* Work item
Given the listing below, write out exactly the lines starting with the line that has "Task: Click the add slide plus button" and going on through the line that has "Viewport: 1260px width, 946px height.", both kept.

* The records
=== Begin Enclosure ===
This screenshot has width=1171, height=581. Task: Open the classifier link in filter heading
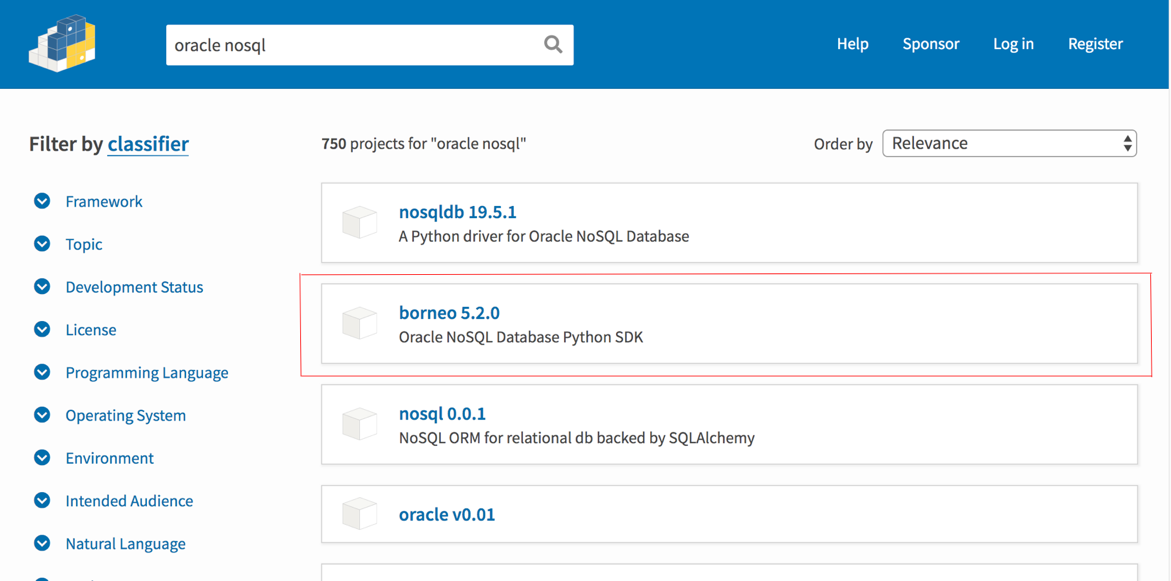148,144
=== End Enclosure ===
=== Begin Enclosure ===
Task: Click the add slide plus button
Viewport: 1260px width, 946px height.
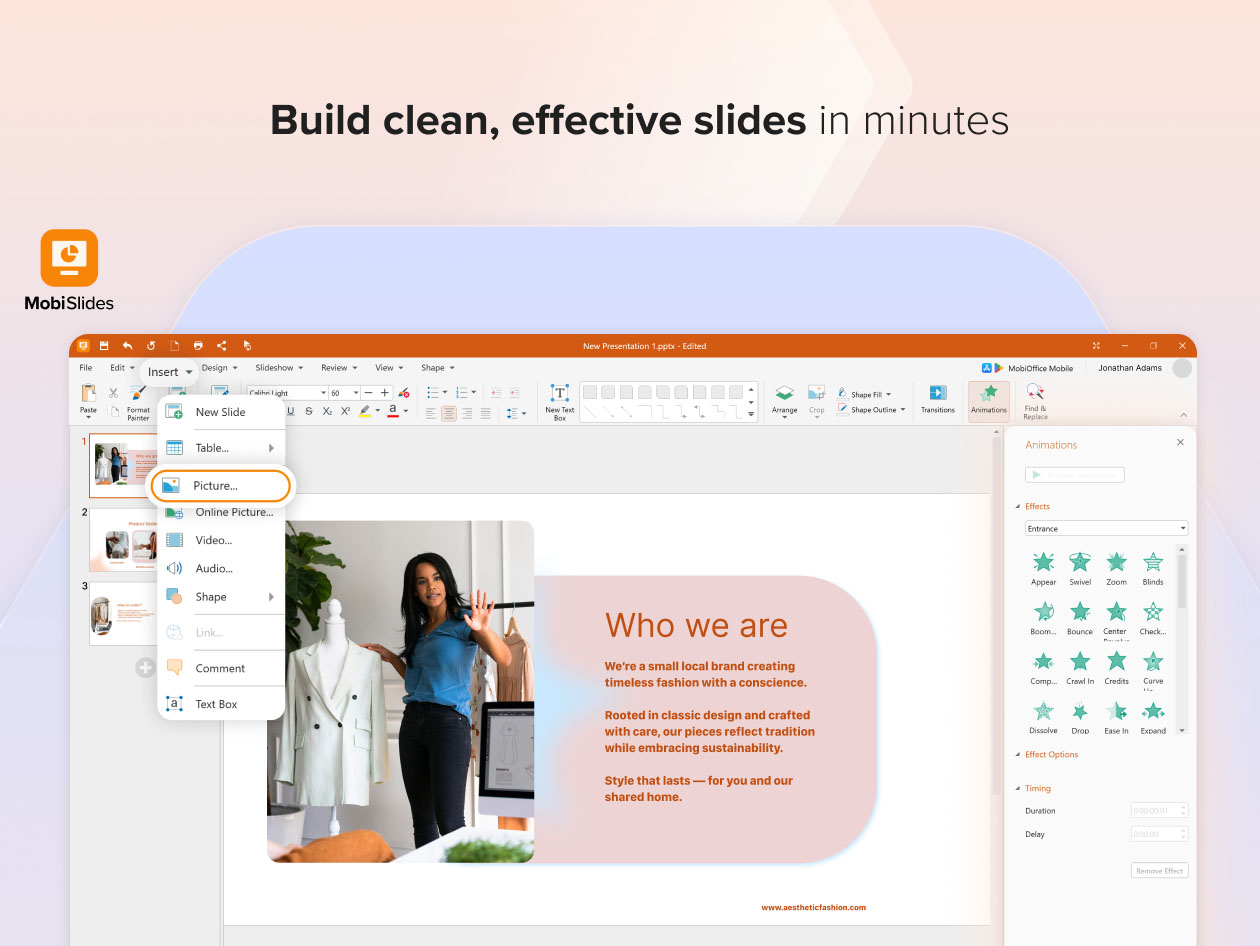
=== End Enclosure ===
=== Begin Enclosure ===
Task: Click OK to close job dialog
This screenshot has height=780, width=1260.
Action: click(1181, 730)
=== End Enclosure ===
* Solution to this task
Task: Click the add slide plus button
Viewport: 1260px width, 946px height.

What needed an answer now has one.